Дима вышел из офиса в начале восьмого, купил на углу пиццу и поехал домой. Если Катя еще не ушла, то они вместе поужинают, и надо, чтобы она взяла деньги. Обязательно.

Катерина убирала коридор. Она встретила его с тряпкой в руке, раскрасневшаяся, растрепанная и с улыбкой до ушей. На ней были широченные то ли голубые, то ли салатовые бриджи, из которых торчали тоненькие ножки, футболка, из-под которой виднелись ключицы, и тапочки. Ее локти привлекли внимание Димы – они были очень острые.

Его душу сковала жалость, не сиюминутная, а непреходящая, родительская жалость сильного взрослого человека к слабому молодому созданию. Он уже не раз испытывал ее, теряя своих так и не увиденных детей, но сейчас он не плакал от бессилия, а осознавал, что может помочь, может сделать так, что эти нелепые локти округлятся, а тело под футболкой обретет красивые женские формы. И для этого не нужно что-то сверхъестественное, нужно всего лишь помочь. Нужно пристроить ее на курсы, а после платить достойную зарплату. Нужно помочь ей обрести уверенность в том, что завтра все будет лучше, чем сегодня. И никогда не забывать, что она видела войну, – только так можно помочь ей забыть весь этот ужас.

– Добрый вечер. – Она вытерла лоб тыльной стороной ладони. – Я сейчас домою коридор и площадку да еще входную дверь вытру.

– Хорошо, я не буду тебе мешать.

Дима замешкался, не зная, куда ступить.
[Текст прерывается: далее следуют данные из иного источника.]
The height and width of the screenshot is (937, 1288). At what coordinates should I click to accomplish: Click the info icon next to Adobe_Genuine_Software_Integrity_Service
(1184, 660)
Катя бросила тряпку на пол и поставила перед ним тапочки:

– Ваши?

– Да.

– Туфли оставьте на тряпке.

Дима сунул ноги в тапочки и повесил пальто в шкаф.

– Составишь мне компанию? – Он помахал коробкой с пиццей.

– Спасибо, я у Валентина Васильевича поем, – смущенно ответила Катя.

– Ну, как знаешь, – сказал он и пошел в кухню.

Уговаривать не хотелось.

Покупая пиццу, он чувствовал голод, а сейчас аппетит пропал. Он поставил коробку в холодильник и пошел в гардеробную. Там он снял пиджак и сел на стул. Он любил после работы сидеть здесь в полной тишине. Если закрыть дверь, будет слышно только тиканье наручных часов. Его взгляд скользил по пиджакам, рубашкам, полкам с аккуратно сложенными джемперами и безрукавками и вдруг наткнулся на большую белую коробку на верхней полке.

Он не видел ее раньше. Или видел и не обращал внимания?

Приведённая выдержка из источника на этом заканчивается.